- Texto -
Nada como a ignorância para tornar um povo dócil à propaganda. Privado de informações substanciais sobre o movimento comunista, o leitor brasileiro de hoje aceita como jornalismo de alto nível toda a tagarelice esquerdista grosseira que antigamente só sairia em “Voz Operária” ou “Novos Rumos”.

Depois da farsa articulada por promotores públicos e jornalistas para usurpar das Forças Armadas o controle de seus serviços de inteligência, agora vem uma artificiosa operação destinada a fomentar entre os brasileiros a onda de antiamericanismo tão ardentemente sonhada pelos Bin Ladens de todos os continentes.

A coisa começou no “Jornal do Brasil” de 7 de outubro, com uma entrevista por telefone com um tal sr. Robert Muller Hayes, apresentado como ex-agente da CIA lotado no Brasil durante o regime militar. Segundo os dois repórteres que o entrevistaram, esse cidadão, em depoimento secreto ao Senado americano em 1987, “revelou um plano, elaborado em 1976 por colaboradores da CIA, para realizar um atentado que seria atribuído às organizações de esquerda”.

Não ocorreu aos entrevistadores perguntar ao sr. Hayes por que o governo americano arriscaria seus agentes num golpe de teatro destinado a fazer de conta que a esquerda brasileira jogava bombas, num momento em que ela de fato as jogava em profusão. Só até 1968 — antes do endurecimento político que veio a servir de pretexto retroativo para legitimar a violência esquerdista — 84 delas já tinham explodido. Com tantas provas autênticas na mão, nenhum serviço de inteligência pensaria em inventar uma falsa. Só um serviço de burrice.

O conhecimento, dizia Aristóteles, começa com o espanto. Quando um repórter aceita prima facie uma esquisitice dessas, sem reação, sem uma pergunta sequer, então das duas uma: ou ele não quer conhecimento nenhum, ou é por sua vez agente secreto de um serviço de burrice.

Mas a estranheza do sr. Hayes não pára aí. Há o tal depoimento secreto. Dizem que houve um, mas não revelam se foi divulgado ou se continua secreto. Na primeira hipótese, por que ele não aparece? Na segunda, ele só é conhecido pelas declarações do sr. Hayes ao JB e a prova da sua existência repousa inteiramente na confiabilidade do entrevistado. Mas testar essa confiabilidade nem foi preciso, pois o próprio sr. Hayes se incumbiu de reduzi-la a zero ao confessar que trabalhou tanto para a CIA quanto para a Alemanha Oriental (comunista). Como é possível que dois repórteres maiores de idade ouçam um sujeito confessar que era agente duplo, e nem lhes ocorra perguntar se suas ações no Brasil não eram também duplas? Pois, se o tipinho servia aos americanos e aos comunistas, como saber se sua tarefa era a de montar atentados para inculpar os comunistas ou a de simular malvadezas da CIA para inculpar os americanos?

- Registros do conjunto -
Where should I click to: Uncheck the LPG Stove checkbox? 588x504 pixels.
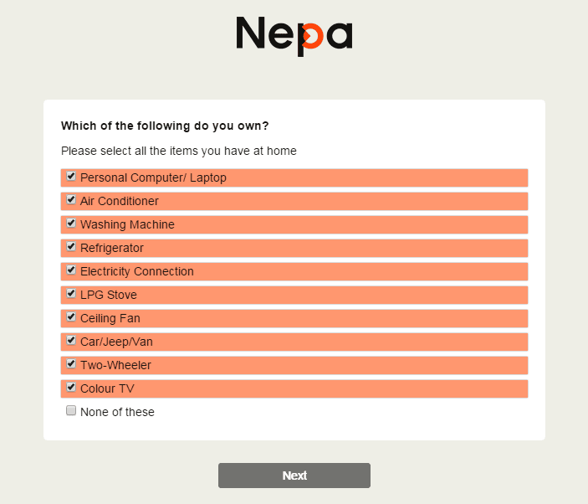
...
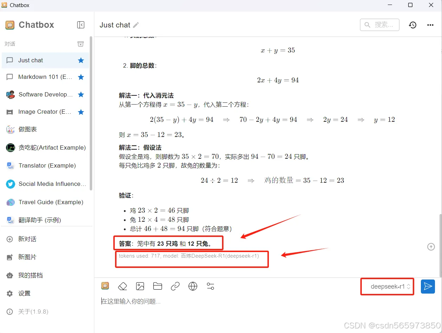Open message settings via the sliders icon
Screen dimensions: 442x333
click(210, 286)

- Exercícios -
1. Reescreva de forma mais breve o parágrafo do texto que começa com “A coisa começou”, mantendo seus fatos principais.
2. Transcreva o trecho do texto entre “Depois da farsa” e “todos os continentes.”, inclusive, trocando “jornalistas” por “repórteres”.

- Respostas em ordem -
1. O caso começou em 7 de outubro, no “Jornal do Brasil”, com uma entrevista por telefone com Robert Muller Hayes, apresentado como ex-agente da CIA no Brasil durante o regime militar. Segundo os dois repórteres, ele revelou em depoimento secreto ao Senado americano, em 1987, um plano de 1976. Pelo plano, colaboradores da CIA fariam um atentado que seria atribuído às organizações de esquerda.

2.
Depois da farsa articulada por promotores públicos e repórteres para usurpar das Forças Armadas o controle de seus serviços de inteligência, agora vem uma artificiosa operação destinada a fomentar entre os brasileiros a onda de antiamericanismo tão ardentemente sonhada pelos Bin Ladens de todos os continentes.